Draper'S Windmill is a Grade II* listed building in the Thanet local planning authority area, England. First listed on 22 February 1973. A Victorian Windmill.

Draper'S Windmill

WRENN ID
turning-spandrel-clover
Grade
II*
Local Planning Authority
Thanet
Country
England
Date first listed
22 February 1973
Type
Windmill
Period
Victorian
Source
Historic England listing

Description

Draper's Windmill

A smock windmill with three pairs of overdrift millstones, constructed around 1843, probably by John Holman of Canterbury. The mill has been fully restored to working condition and is currently in use as a museum.

The smock tower is timber-framed and clad in replaced weatherboard painted in coal tar, positioned atop a brick base also treated with coal tar. The cant posts and beams are pine, and the cap is oak-framed. The mill has timber and iron machinery throughout.

The main smock tower is octagonal in plan and rises over four floors: the dust floor, stone floor, meal floor, and bagging and weighing office and shop. Ancillary buildings adjoin each side of the base, comprising a brick engine house, a brick and flint workshop, a timber-framed weatherboarded lean-to on a brick plinth, and a cart shed.

The mill is accessed by a short flight of brick steps to the west elevation of the loading bay through an original timber plank and batten door with cast iron strap hinges. A pair of replacement doors above timber steps are located on the south elevation, and a door opening infilled with weatherboard is positioned in the east elevation. The doors and floor are at cart height to facilitate loading of grain and unloading of flour. Fenestration comprises timber-framed multi-pane casement windows to the south and east elevations.

At first floor level is a reefing stage with a painted timber handrail, accessed from timber stable-style doors on both north and south sides with cast iron strap hinges and decorative timber hoods on brackets. The tower has four-over-eight timber sliding sash windows on the first and second floors of the east and west elevations, and one on the ground floor of the south-west elevation. Single casement windows are positioned on the third floor of the north and south elevations. The mill is topped by a rotating wagon roof cap with four ten-bay double-shuttered patent sweeps, currently without shutters as of May 2025 pending adjustment and refitting.

The cart shed, adjacent to the western boundary with the former bakehouse, has brick side walls, a tarred weatherboard rear (north) wall, and a pair of tarred timber doors to the front with cast iron strap hinges. Its roof is clad with corrugated metal sheeting.
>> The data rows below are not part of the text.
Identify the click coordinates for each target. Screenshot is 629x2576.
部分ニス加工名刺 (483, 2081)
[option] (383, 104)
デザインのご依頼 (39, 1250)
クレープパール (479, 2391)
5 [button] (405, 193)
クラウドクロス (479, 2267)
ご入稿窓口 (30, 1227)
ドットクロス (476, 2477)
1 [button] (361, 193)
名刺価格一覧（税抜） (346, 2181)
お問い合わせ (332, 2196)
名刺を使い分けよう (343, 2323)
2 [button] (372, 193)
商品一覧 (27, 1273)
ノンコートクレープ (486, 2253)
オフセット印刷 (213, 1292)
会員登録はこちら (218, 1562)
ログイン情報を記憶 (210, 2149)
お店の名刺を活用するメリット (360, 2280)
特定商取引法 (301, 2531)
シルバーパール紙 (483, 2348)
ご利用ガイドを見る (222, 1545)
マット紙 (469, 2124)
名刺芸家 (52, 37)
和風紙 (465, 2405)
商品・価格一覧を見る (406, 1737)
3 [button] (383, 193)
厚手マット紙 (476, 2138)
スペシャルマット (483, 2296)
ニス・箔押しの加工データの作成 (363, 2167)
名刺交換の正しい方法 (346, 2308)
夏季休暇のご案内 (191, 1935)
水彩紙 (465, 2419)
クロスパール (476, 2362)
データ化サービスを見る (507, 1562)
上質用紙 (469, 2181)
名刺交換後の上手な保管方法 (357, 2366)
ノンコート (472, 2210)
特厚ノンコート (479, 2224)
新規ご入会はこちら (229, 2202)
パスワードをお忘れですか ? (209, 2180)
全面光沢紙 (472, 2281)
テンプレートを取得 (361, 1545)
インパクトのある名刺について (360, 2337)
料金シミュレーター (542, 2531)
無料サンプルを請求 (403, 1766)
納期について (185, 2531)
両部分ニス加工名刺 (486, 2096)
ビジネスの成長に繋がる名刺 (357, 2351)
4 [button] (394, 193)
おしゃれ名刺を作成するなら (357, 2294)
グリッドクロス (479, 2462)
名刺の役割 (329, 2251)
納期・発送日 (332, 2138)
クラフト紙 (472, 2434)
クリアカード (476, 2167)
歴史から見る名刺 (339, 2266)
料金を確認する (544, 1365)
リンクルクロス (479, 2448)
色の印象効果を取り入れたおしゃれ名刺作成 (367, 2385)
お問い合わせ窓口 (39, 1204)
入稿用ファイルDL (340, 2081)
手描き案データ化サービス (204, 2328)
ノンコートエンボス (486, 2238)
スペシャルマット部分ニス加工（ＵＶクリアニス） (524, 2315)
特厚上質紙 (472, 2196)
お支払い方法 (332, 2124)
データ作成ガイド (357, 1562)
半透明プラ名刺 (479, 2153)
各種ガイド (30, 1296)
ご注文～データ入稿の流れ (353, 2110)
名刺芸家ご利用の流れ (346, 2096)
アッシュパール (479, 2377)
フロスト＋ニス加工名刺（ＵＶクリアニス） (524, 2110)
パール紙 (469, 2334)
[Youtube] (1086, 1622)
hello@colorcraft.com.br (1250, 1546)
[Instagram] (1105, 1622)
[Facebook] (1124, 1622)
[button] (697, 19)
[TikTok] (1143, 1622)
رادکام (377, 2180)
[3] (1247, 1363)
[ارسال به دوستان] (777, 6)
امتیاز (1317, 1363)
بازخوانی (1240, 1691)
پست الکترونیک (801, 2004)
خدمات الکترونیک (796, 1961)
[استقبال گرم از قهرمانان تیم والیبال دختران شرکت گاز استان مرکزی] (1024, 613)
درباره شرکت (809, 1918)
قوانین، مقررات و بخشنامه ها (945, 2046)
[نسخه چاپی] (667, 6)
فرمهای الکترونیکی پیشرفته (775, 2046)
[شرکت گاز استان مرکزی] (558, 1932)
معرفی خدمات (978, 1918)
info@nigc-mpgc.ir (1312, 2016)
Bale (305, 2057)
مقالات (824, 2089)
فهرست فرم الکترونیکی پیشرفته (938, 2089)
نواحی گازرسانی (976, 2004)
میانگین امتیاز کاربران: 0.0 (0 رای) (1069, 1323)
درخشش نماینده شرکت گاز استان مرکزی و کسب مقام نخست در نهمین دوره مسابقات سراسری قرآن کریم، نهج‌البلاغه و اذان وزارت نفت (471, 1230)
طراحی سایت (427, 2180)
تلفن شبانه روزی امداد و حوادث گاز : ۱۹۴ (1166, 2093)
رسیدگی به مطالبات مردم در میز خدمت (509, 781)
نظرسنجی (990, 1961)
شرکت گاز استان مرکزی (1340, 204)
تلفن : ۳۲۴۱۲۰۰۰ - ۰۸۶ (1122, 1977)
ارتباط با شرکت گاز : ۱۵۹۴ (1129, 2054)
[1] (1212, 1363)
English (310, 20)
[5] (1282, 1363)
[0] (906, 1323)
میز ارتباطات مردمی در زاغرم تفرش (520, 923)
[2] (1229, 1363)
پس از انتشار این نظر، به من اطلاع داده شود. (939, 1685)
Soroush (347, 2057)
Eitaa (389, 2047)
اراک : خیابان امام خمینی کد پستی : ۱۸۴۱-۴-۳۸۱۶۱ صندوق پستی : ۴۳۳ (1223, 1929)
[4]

The workshop, positioned between the brick base of the tower and the cart shed, includes sections of flint construction on its south and west elevations. The rear (north) wall is tarred weatherboard, and the front has three half-glazed timber doors. Its roof has a gentle pitch with original wide timber planks to the front slope and corrugated metal sheeting to the rear. A door in the north-east corner leads to the mid-19th-century engine house, which contains a working 1920 Crossley Brothers GE117 gas engine brought to the windmill in 1998. This engine, previously in use at the Mason Pearson Brothers hairbrush factory in Old Ford, London, has a 6 foot 6 inch flywheel and is connected by a belt drive system allowing it to turn the millstones without wind. The engine is fitted on existing engine beds. The engine house is constructed of yellow brick with timber doors to the west elevation and a casement window to the north.

Internally, the ground floor areas, formerly housing the loading bay, weighing office, and shop, now serve as museum and display space. The interior incorporates exposed timber framing throughout, including some reused timbers. A blocked doorway to the east previously led to the now demolished boiler house. A door to the north opens to the octagonal open-plan base of the tower with exposed timber-framing of the tower above and a steep flight of timber steps positioned within the western side. Three chutes drop from the ceiling for graded flour from the late-20th-century flour dressing machine on the floor above.

The first floor contains the meal floor where the underside of the millstones are visible through ceiling openings. Timber chutes carry ground grain to the perimeter for sacking. Tentering gears and centrifugal governors hang from the ceiling.

The second floor, known as the stone floor, has two pairs of Derbyshire Peak stones for grinding animal food and one pair of French Burr stones for flour, all contained within octagonal vats. Octagonal iron quants and cast-iron stone nuts with timber teeth run between each pair of stones and the cast iron great spur wheel. A square forged-iron upright shaft with chamfered edges rises from the great spur wheel through the third-floor ceiling, connecting to the cast iron wallower wheel located on the fourth floor, the dust floor.

The windmill has a cast iron windshaft and a brake wheel with a cast iron hub incorporating timber elements of an older brake wheel, showing sawn-off remains of timber spokes. The brake wheel likely pre-dates the mill and was plausibly salvaged from Westbrook Mill nearby, which was offered for sale for demolition in 1842. Below the wallower is a timber tire that can engage the sack hoist for winching grain from the ground floor. The frame of the cap has embedded metal wheels allowing it to rotate with the wind on a circular metal curb around the top of the smock tower.

Original machinery within the mill includes the windshaft, brake wheel hub and spokes, wallower, upright shaft, great spur wheel, sack hoist mechanism, parts of the tentering gear system, fantail gearing and shafts, worm wheel, the iron rack and elm curb, and the three pairs of millstones.